YAA — Yet Another Article on SRE
S.R.E. is for “Site Reliability Engineering” with a motto
“Hope is not a strategy”
I have embraced these methods and practices in my professional experiences in recent years. So I naturally wanted to put them in place when I arrived at my new company being convinced of their adoptions and their efficiency. The best definition that could be done could be summed up by
SRE = human + processes
which I detail later in this article. But first of all, what is SRE? Like DevOps? What is its origin and values for a company?
SRE originated with Ben Treynor VP Engineer at Google who wanted to end the age-old battles between development teams and operations, as well as withstand exponential traffic loads every day. SRE therefore promotes product reliability, people empowerment and innovation. SRE are coders as a developer but also system administrators focused on software engineering. Typically, 30% of the work of an SRE engineer is focused on operational issues or surprises, the rest of the time being spent on projects and continuous improvement. A team can work on several projects but it is also possible to have several teams on the same project. We will encourage teamwork by forming squads or task forces to solve challenging problems by putting a dedicated focus on a given time with different profiles like developers, SRE or product managers. We share the same recruitment process which usually leads us to recruit a developer named DevOps and for an operational named SRE.
SREs are integrated into the product teams/developers, which allows them to mingle with the team, to gain mutual trust, to understand their problem and to have common methods or tools. We speak the same language. So that a true bridge can take shape between the teams especially in the cases where one must challenge the reliability of an application or correct errors of developments.
I firmly believe that within an organization the size of company, the SRE model is the effective way to evolve an engineering organization towards scalable, cross-functional operational efficiency.
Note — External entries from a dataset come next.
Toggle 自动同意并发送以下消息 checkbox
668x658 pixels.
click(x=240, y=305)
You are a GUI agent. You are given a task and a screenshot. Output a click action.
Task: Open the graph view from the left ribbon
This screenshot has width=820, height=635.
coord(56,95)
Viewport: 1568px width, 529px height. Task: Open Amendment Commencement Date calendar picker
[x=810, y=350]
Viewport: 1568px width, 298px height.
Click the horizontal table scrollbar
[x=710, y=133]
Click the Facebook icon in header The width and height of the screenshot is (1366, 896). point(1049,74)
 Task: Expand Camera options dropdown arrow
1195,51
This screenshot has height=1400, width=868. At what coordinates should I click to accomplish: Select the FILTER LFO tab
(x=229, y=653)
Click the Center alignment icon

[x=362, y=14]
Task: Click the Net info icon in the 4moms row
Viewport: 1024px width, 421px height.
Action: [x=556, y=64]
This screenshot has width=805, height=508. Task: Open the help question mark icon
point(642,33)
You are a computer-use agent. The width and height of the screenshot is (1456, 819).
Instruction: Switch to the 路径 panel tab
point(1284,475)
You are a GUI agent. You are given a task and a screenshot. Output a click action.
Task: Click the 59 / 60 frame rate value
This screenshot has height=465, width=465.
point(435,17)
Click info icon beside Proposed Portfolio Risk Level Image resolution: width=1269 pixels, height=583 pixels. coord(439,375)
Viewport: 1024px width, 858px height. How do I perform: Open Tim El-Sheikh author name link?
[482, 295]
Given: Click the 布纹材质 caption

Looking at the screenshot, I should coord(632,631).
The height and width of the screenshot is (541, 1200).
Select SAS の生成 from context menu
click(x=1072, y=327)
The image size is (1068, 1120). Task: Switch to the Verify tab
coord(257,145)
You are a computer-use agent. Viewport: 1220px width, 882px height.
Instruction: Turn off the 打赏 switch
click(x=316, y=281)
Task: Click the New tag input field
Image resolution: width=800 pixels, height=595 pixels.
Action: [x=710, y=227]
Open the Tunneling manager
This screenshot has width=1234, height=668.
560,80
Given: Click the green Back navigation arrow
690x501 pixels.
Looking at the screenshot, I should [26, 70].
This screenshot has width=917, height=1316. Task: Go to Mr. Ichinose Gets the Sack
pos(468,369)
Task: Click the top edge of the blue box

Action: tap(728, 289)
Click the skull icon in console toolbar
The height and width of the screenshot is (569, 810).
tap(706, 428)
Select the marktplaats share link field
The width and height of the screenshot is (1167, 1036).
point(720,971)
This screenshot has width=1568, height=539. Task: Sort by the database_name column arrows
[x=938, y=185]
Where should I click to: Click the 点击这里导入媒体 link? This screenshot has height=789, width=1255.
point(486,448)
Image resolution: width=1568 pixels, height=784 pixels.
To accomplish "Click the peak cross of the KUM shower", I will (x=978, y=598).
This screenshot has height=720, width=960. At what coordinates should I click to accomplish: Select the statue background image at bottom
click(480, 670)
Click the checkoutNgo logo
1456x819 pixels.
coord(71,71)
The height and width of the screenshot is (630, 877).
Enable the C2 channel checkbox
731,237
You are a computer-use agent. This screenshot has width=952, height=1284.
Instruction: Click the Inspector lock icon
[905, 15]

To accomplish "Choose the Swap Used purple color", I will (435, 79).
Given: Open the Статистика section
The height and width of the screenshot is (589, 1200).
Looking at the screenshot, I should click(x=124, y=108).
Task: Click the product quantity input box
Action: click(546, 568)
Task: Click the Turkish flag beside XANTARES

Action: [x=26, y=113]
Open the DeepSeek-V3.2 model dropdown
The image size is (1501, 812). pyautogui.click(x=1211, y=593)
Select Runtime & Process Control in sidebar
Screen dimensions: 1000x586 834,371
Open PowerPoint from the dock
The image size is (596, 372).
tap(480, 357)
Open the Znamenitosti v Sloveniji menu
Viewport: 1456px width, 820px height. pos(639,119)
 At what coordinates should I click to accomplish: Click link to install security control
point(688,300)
SRE or DevOps? What is the SRE role
SRE follows the DevOps philosophy, but the latter focuses more on automation, while SRE adds the reliability of applications and systems. The SRE approach is more about finding problems and solving some of them by themselves.
DevOps is a philosophy designed to build a healthy working relationship between the operations and development teams
SRE wants to solve a problem that system administrators or developers were not doing a few years ago:
incorporate scalability, reliability, and high availability directly into application development.
Human and SRE
And the human in all this?
Under the term “HumanOps”, is grouped a set of principles that focuses on the human aspects for the proper functioning of the infrastructure and its set.
The health of the infrastructure does not only concern the hardware or the software but also and especially the humans who operate it. There are many purposes, such as reducing the number of alerts, fatigue related to on-call or stress caused by an incident, improving cross-communication, sharing the good and the bad. On this theme and upon my arrival, I set up these individual interviews every 2 weeks with each member of the teams. I asked to communicate widely, sought to ban the heroic aspect, the famous “Hero”, set up a monthly team meeting, tried to reduce the alerts and call-ups by a follow-up and daily actions. In short, simplify, clarify and automate as soon as possible.
Processes and SRE
If there is a guiding philosophy for SRE, it could be summarized by
“We are not firefighters or super heroes”.
We seek to have the view and global control of our platforms, incorporate automation and simplicity as soon as possible. We want to encourage good practices and common tools, improve reliability by SLAs / SLOs. Perfection is difficult to achieve (and not exists in fact) but we are constantly striving to do better than yesterday every day. This is certainly one of the good ways to get close to it. Then, we always start from the premise that nothing is viable, a server can fall, a service too, a hardware failure is our daily.
This is how processes begin. Without them, there is no direction or ways. The teams then feel lost and the velocity and the pleasure of the team collapses. We started by presenting the vision to 9 months to the teams that we have subsequently cut into projects by the methodology of OKRs (Objectives and Key Results). These OKRs helped build kickoffs for launching these projects with associated tasks (“Epics” in the Agile world). These methods make it possible to give a framework while leaving freedom of action and changes at any moment.
We could name all these methods as “continuous correction”
I was given this chance to promote these SRE concepts that the teams really embraced. Nothing is perfect but the dynamics that it represents today seems obvious to us. The silos are shrinking, failure no longer seems so panicky, changes are made with greater serenity, automation is in everyone’s mouths and we now present clear numbers with monthly reporting.